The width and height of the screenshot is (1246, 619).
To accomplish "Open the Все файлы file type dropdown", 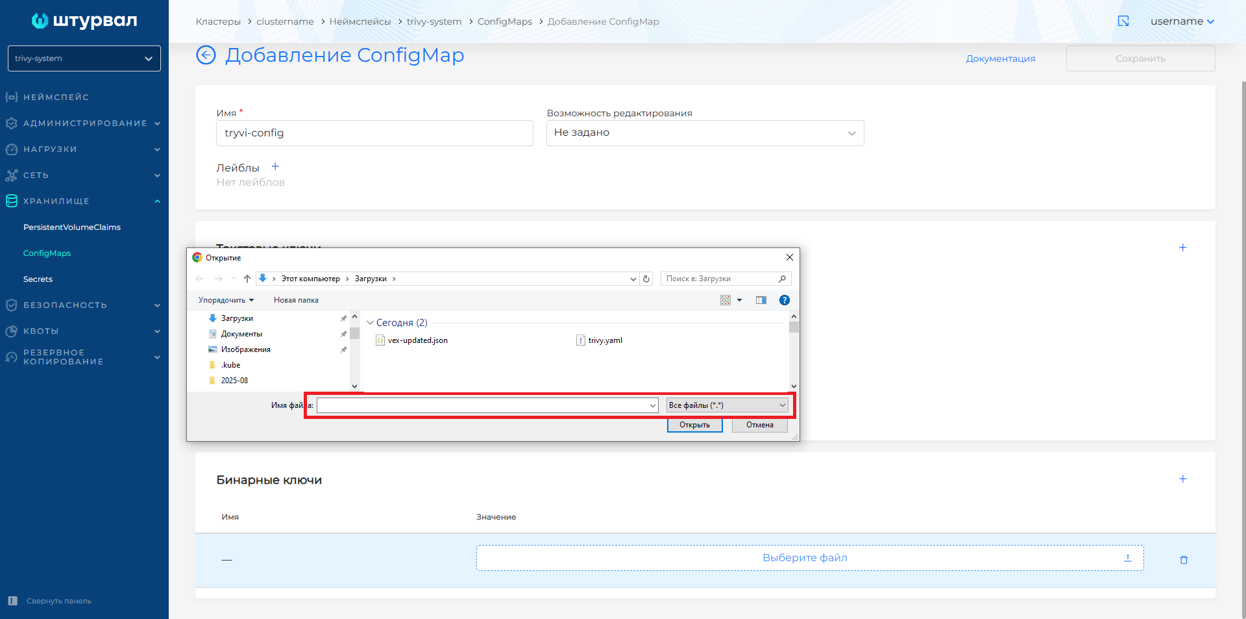I will click(726, 405).
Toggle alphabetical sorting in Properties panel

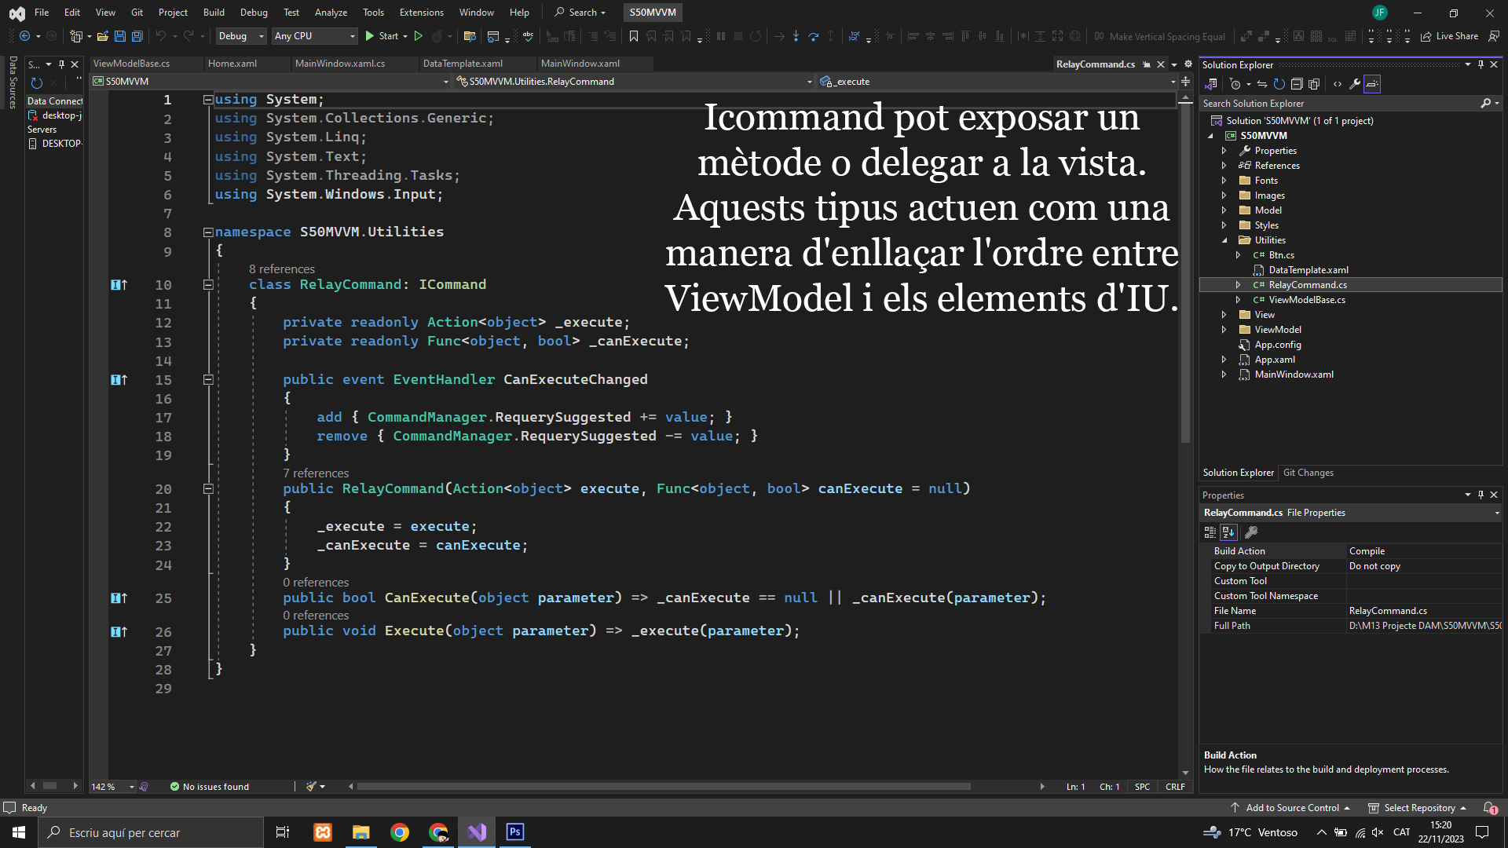[x=1228, y=532]
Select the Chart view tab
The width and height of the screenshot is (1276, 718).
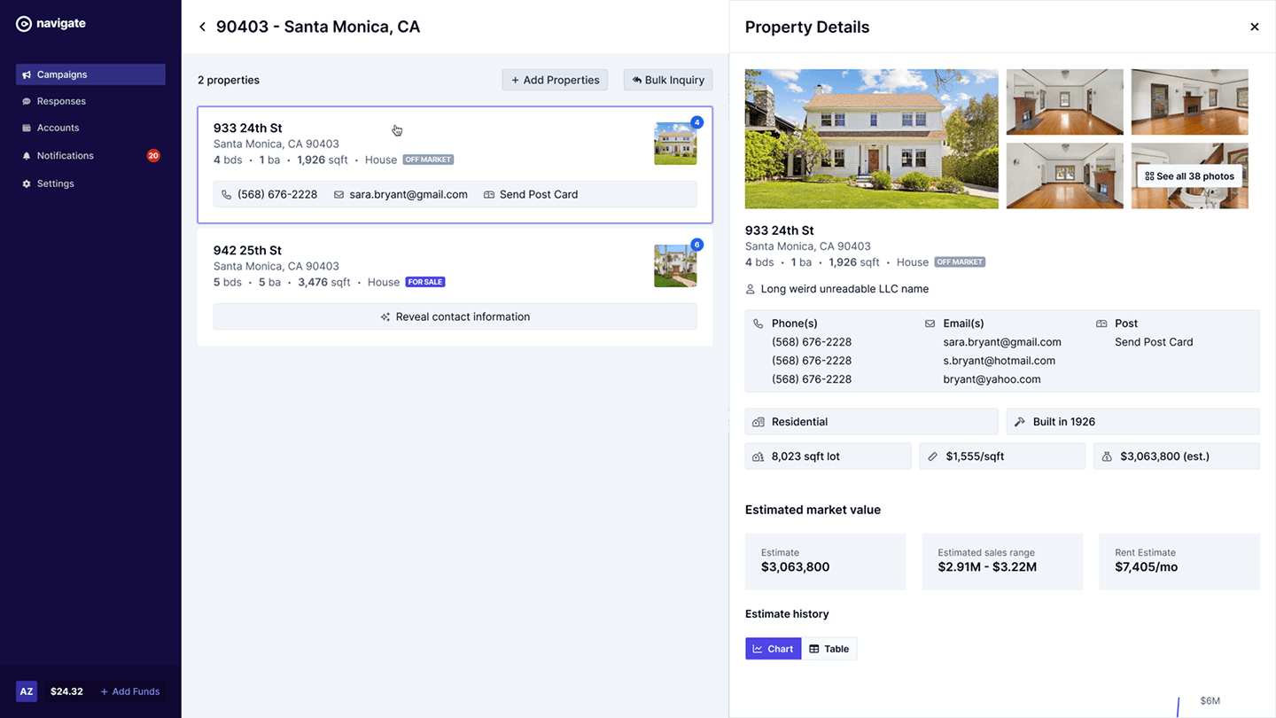(773, 649)
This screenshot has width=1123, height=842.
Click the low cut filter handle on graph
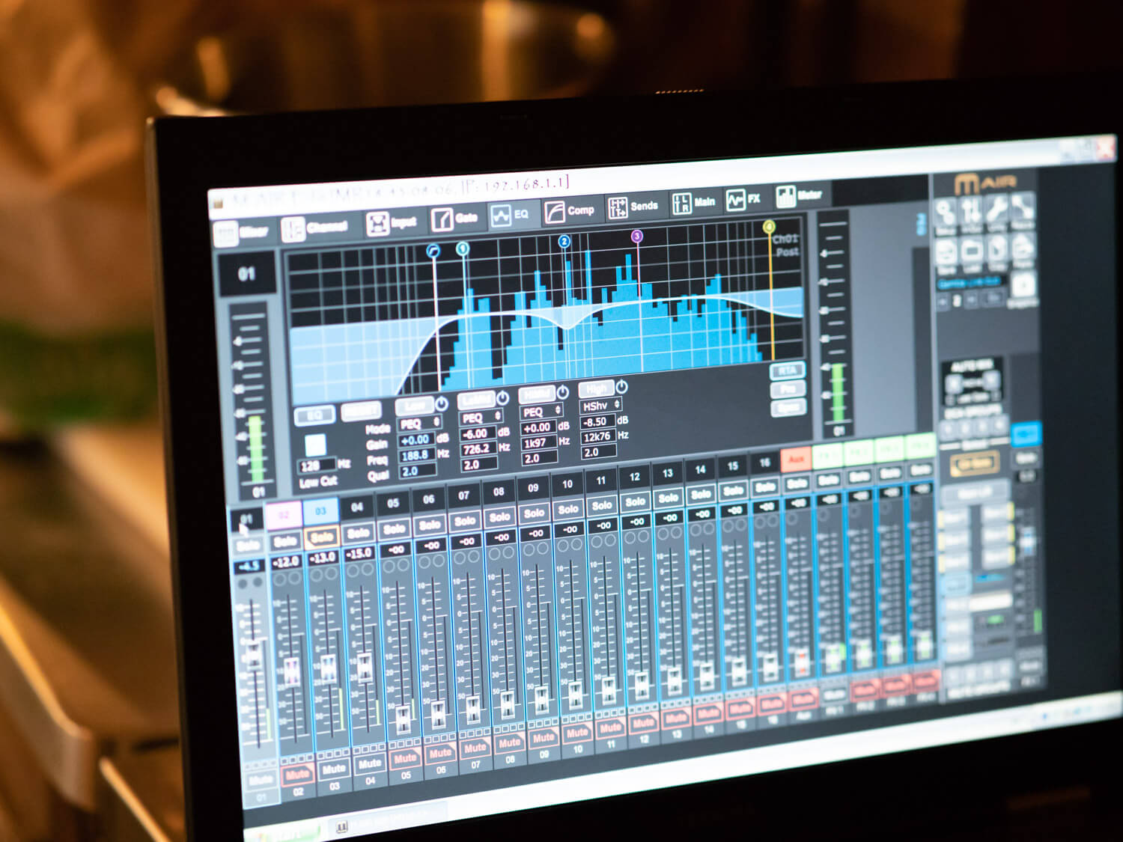(x=433, y=251)
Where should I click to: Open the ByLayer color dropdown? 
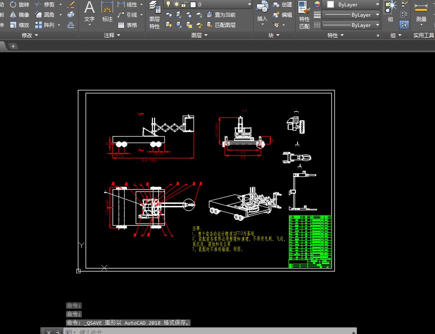click(351, 4)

▸ PROMPT
Convert the items, from the line containing "This screenshot has width=1123, height=842." through the end of the items, into a two-column CSV with the headers item_text and answer. Give one row per item, put each field in double quotes with line breaks replaced by spaces, and leave the pictures out.

▸ ANSWER FOR THIS EXERCISE
item_text,answer
"This screenshot has width=1123, height=842. Click the low cut filter handle on graph","(x=433, y=251)"
"Where should I click to: Open the ByLayer color dropdown?","click(351, 4)"